• [Rows showing where targets appear]:
++++++
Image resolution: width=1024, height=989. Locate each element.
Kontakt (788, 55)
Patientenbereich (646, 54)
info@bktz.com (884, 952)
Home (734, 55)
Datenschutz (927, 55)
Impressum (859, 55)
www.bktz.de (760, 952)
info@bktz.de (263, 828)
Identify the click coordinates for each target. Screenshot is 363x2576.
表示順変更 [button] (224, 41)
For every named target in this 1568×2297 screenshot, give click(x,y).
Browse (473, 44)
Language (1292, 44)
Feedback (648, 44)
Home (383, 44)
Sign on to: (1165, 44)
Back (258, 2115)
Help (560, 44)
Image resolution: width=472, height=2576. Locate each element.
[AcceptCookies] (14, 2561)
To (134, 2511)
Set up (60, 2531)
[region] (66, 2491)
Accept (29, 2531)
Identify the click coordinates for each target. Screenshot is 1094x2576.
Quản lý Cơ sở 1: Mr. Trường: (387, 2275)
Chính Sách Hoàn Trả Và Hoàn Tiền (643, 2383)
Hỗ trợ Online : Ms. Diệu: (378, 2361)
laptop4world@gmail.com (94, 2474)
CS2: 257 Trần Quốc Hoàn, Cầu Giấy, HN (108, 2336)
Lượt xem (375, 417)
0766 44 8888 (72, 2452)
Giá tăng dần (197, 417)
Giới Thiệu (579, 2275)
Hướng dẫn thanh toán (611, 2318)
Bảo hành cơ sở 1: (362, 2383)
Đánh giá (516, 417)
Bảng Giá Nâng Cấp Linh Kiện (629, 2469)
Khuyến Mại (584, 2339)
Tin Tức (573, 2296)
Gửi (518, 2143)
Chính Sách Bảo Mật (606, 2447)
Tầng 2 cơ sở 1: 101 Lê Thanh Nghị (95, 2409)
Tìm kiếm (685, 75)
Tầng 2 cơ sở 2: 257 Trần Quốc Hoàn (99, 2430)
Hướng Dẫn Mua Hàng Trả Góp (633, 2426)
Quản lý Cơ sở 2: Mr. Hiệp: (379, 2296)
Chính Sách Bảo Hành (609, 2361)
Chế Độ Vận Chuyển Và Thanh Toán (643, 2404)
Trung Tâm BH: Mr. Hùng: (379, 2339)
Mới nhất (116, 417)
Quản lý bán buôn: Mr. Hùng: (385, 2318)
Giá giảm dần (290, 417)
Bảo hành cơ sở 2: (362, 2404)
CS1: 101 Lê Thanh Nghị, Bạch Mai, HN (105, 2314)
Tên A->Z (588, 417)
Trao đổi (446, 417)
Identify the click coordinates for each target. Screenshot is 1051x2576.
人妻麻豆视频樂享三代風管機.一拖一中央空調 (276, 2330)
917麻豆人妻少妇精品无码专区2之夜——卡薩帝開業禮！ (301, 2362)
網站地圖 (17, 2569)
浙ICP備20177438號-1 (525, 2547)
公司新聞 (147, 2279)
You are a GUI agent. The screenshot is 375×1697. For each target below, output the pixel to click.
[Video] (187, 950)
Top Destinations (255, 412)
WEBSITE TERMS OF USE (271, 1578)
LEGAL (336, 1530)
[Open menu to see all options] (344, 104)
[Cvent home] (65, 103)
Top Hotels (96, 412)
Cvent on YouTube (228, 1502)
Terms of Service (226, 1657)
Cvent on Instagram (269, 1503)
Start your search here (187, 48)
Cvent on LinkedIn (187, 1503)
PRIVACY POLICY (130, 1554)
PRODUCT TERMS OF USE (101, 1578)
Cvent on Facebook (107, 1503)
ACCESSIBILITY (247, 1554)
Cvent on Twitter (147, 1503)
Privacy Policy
++++++
• [Exercise]:
Will you retype every line from the start of the rows above up to and including the line with "Accept (29, 2531)"?

• [Finished exercise]:
Image resolution: width=1024, height=989. Locate each element.
Kontakt (788, 55)
Patientenbereich (646, 54)
info@bktz.com (884, 952)
Home (734, 55)
Datenschutz (927, 55)
Impressum (859, 55)
www.bktz.de (760, 952)
info@bktz.de (263, 828)
Identify the click coordinates for each target. Screenshot is 363x2576.
表示順変更 [button] (224, 41)
For every named target in this 1568×2297 screenshot, give click(x,y).
Browse (473, 44)
Language (1292, 44)
Feedback (648, 44)
Home (383, 44)
Sign on to: (1165, 44)
Back (258, 2115)
Help (560, 44)
Image resolution: width=472, height=2576. Locate each element.
[AcceptCookies] (14, 2561)
To (134, 2511)
Set up (60, 2531)
[region] (66, 2491)
Accept (29, 2531)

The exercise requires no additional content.